Textauszug
──────────────────────────────

Metallhaltige Zytostatika spielen nach wie vor in der systemischen Chemotherapie zur Bekämpfung von Krebs eine zentrale Rolle. In der Vergangenheit wurde der Wirkmechanismus dieser Substanzen oftmals durch in vitro Untersuchungen postuliert. Speziesanalytik zielt auf die viel komplexere aber aussagekräftigere in vivo Absicherung der Wirkhypothesen ab. So gelang es, Wechselwirkungen der Medikamente mit Proteinen in klinischen Studien zu untersuchen [9]. In jüngerer Vergangenheit wurde sogar die Bekämpfung der Alzheimererkrankung in Zusammenhang mit metallhaltigen Wirkstoffen diskutiert. Hier wird die Speziesanalytik auch in Zukunft einen wesentlichen Beitrag zum Verständnis der biochemischen Grundlagen und somit zur Verbesserung der Therapie leisten. Ein weiterer aktueller Forschungsschwerpunkt der life science orientierten ICP-MS basierenden Speziesanalytik wird unter dem Stichwort elemental labeling zusammengefasst. Dabei wird die hohe Robustheit, Selektivität und Empfindlichkeit von ICP-MS zur Messung von elementmarkierten Verbindungen herangezogen. Durch diesen neuartigen Ansatz soll in einer biologischen Probe eine Vielzahl von Biomarkern mit einer noch nie dagewesenen Empfindlichkeit gleichzeitig erfasst werden[10]
Diese jüngsten Entwicklungen zeigen klar, wie sich ein analytisches Gebiet durch zunehmenden methodischen und technischen Fortschritt den neuen Herausforderungen der life sciences stellen konnte. Ausgehend von kleinen Molekülen, wie den Quecksilberspezies, wandte man sich der Analyse von hochmolekularen Verbindungen zu. Die Komplexität der aktuellen und künftigen Fragestellungen erfordert ein hohes Maß an Interdisziplinarität. In dieser Situation ist es jedoch wichtig die Rolle der analytischen Grundlagenforschung nicht aus den Augen zu verlieren.

──────────────────────────────

Ziel der Übung
Welche Eigenschaften von ICP-MS werden laut dem Text zur Speziesanalytik beim elemental labeling genutzt? Die Daten brauchst du hier nicht.

Gespeicherte Daten
──────────────────────────────

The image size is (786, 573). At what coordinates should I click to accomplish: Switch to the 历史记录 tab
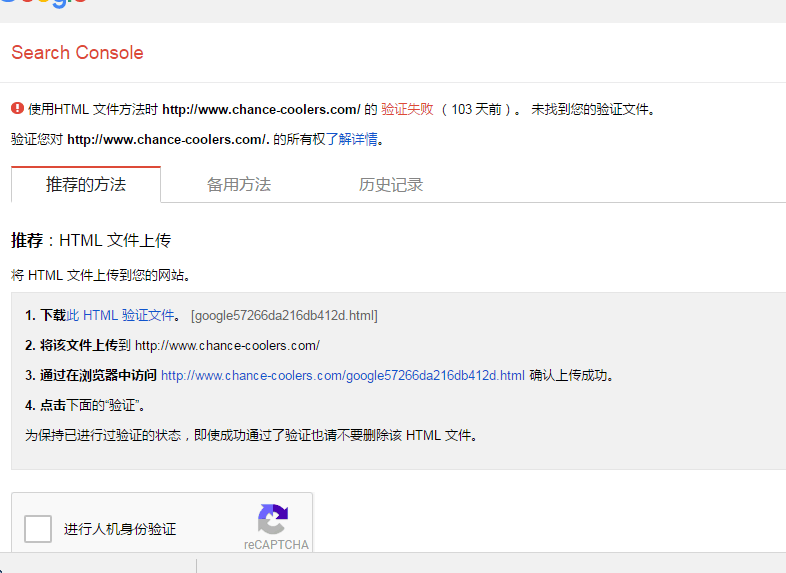tap(391, 185)
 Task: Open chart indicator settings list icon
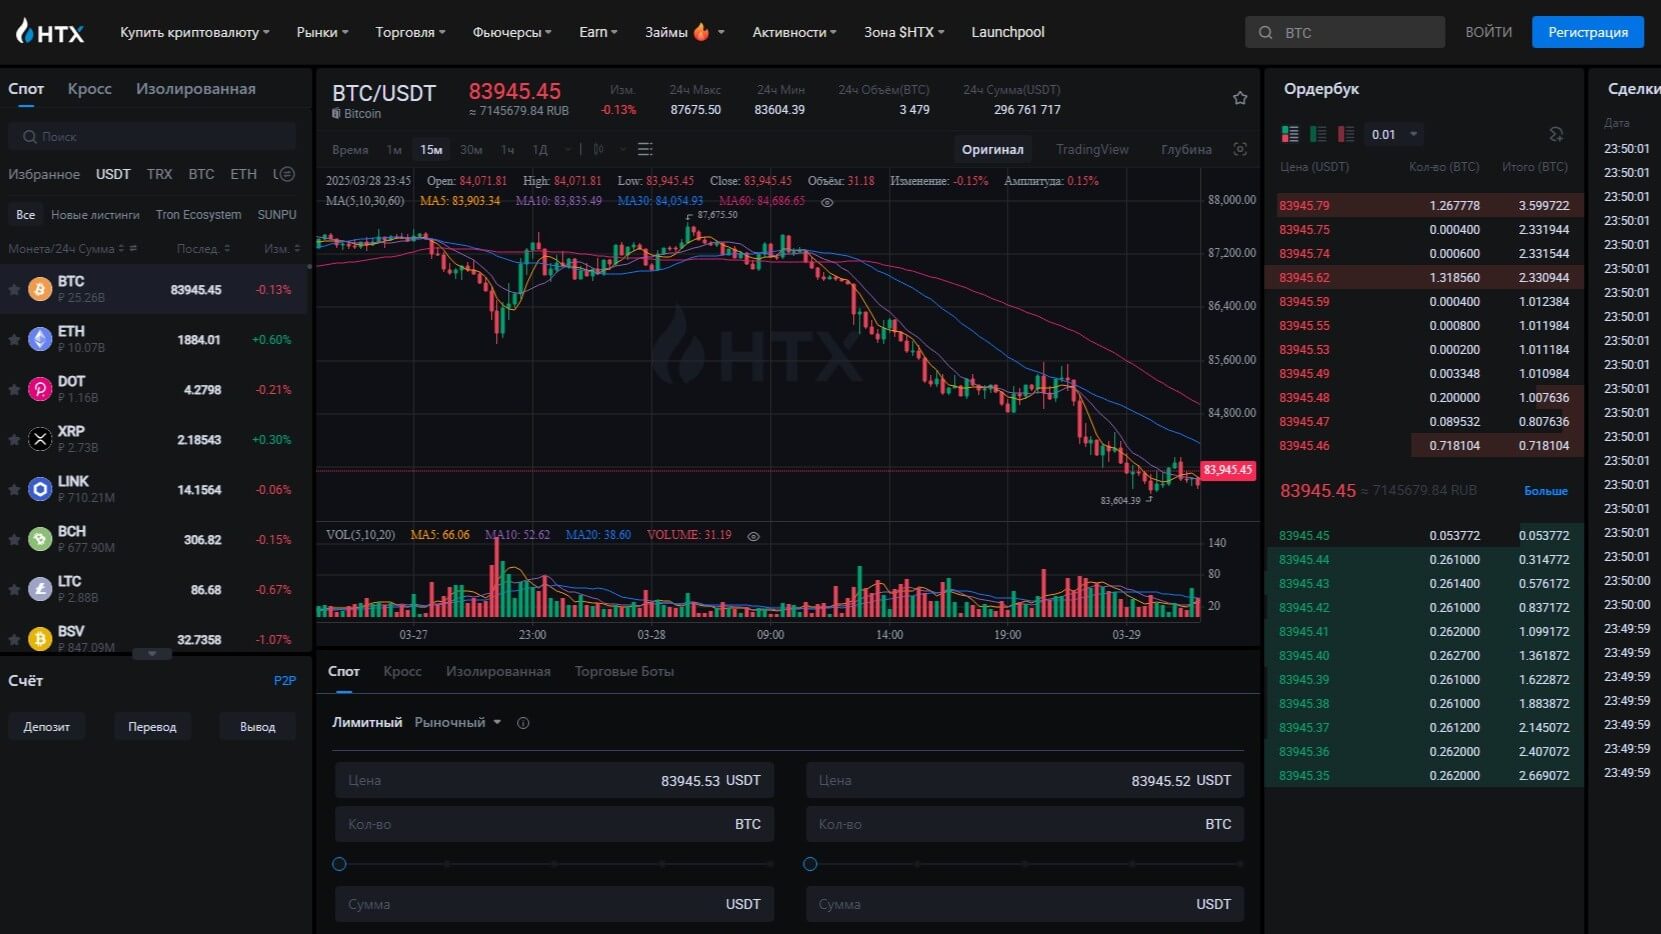click(x=645, y=149)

──────────────────────────────

Deine Antwort
Die hohe Robustheit, Selektivität und Empfindlichkeit.